Had it been "What have you ever done that's pissed off someone from a foreign country?". Well. I can only imagine everyone would be a little cleaner, frankly.
 
 
This Sunday
00:33 / 07.04.07
To nutshell my question: Would you let someone get away with something you'd stop X who lives down the street or a familiar face at the corner grocery from doing? If you thought it was initiated or driven by their culture, I mean.

Which, in no way, excuses any of us - or anyone - from using their culture as some default regulation. Conviction : Culture. Or something. I mean, I get to hear frequently how drunken misogynistic rudeness or mild violence is, y'know, part of American culture. It's just good ol' boys letting off steam at the end of a hard week or something. Or an angry-young-man subculture thing.

And I can remember sitting around as a kid, listening to people just blame everything under the sun on white people in general. It was white people responsible for gas prices, for bad weather or where the good roads end. Like there's a big White People Culture anyway. Or, they'd turn it on themselves, and it's well, we're Indians, innit? It's just our culture that so-and-so's son is a jerk, or you know who's got a broken face after a drunk last weekend.
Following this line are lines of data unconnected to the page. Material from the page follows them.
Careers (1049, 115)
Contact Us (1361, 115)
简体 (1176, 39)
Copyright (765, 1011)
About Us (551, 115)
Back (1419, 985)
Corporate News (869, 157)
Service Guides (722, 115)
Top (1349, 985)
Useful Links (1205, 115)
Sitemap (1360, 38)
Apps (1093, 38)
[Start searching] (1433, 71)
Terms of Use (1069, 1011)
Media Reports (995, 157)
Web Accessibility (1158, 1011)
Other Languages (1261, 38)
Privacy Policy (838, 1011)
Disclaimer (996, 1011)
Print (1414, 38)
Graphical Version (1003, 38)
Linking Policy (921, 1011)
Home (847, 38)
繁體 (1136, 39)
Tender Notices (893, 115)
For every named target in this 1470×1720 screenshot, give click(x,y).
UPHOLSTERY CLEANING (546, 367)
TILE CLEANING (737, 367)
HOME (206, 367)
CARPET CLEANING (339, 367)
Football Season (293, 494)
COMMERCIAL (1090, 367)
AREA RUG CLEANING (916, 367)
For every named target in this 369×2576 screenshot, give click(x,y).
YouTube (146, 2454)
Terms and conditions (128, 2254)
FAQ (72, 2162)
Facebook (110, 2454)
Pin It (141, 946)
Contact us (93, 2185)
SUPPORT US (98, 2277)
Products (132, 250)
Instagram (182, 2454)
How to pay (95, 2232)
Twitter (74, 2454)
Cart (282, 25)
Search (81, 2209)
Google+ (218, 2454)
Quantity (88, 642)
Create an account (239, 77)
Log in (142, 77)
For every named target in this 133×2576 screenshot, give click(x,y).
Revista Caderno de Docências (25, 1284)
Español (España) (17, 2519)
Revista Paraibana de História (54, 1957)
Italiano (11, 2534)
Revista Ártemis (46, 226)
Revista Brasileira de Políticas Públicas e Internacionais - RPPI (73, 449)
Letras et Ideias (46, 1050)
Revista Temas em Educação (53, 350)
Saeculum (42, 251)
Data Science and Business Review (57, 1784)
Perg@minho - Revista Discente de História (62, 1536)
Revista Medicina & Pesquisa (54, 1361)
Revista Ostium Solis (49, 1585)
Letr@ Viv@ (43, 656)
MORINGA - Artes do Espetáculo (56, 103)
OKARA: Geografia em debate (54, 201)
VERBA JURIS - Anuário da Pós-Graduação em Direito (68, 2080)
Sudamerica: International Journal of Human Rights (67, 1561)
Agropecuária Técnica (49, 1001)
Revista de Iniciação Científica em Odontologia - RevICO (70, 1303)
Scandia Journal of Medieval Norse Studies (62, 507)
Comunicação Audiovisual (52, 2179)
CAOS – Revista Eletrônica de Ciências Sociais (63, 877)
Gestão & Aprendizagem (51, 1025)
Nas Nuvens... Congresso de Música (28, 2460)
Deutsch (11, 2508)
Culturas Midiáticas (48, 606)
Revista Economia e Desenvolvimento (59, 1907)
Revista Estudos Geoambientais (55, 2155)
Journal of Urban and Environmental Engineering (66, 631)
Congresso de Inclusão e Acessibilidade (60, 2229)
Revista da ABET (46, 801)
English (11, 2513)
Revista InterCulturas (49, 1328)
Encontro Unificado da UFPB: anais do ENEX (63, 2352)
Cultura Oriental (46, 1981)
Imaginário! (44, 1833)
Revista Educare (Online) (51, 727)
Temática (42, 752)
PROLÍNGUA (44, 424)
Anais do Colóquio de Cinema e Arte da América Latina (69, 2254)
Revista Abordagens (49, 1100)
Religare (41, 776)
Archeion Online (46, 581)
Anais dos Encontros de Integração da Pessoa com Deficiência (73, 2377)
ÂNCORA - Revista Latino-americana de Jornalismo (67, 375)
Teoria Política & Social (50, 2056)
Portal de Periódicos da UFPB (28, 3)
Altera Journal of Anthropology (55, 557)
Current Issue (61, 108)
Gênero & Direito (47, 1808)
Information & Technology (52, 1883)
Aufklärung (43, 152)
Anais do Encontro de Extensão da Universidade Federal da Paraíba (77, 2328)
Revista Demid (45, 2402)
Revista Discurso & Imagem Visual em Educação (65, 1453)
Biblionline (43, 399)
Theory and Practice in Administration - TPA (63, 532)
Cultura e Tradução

And it's just never rung true to me, in any direction.
 
 
Tsuga
01:32 / 07.04.07
I know what you mean, absolutely. I sure as hell would like all abusive human behavior to cease altogether. I'd like the Taliban and much of the beliefs that drive it to disappear, and FRC where it occurs, gay-bashing, seal-clubbing, gun-shooting, caste systems, female infanticide or any infanticide or genocide or xenophobia or coal-burning, forest cutting, police brutality or death squads or anything like it. But I'm not god or the next most powerful thing, the president of the usa, and people are fantastic insane monkeys and it sure isn't easy to change it.